▶ STATED EXERCISE
Arrange every line of the listing below as a numbered list, omitting any blank lines.
- - - - - - -
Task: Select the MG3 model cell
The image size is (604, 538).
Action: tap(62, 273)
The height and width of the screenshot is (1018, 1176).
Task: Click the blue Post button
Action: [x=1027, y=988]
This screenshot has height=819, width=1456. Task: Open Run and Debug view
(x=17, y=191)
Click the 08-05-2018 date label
- - - - - - -
▶ EXERCISE ANSWER
1. Task: Select the MG3 model cell
2. The image size is (604, 538).
3. Action: tap(62, 273)
4. The height and width of the screenshot is (1018, 1176).
5. Task: Click the blue Post button
6. Action: [x=1027, y=988]
7. This screenshot has height=819, width=1456. Task: Open Run and Debug view
8. (x=17, y=191)
9. Click the 08-05-2018 date label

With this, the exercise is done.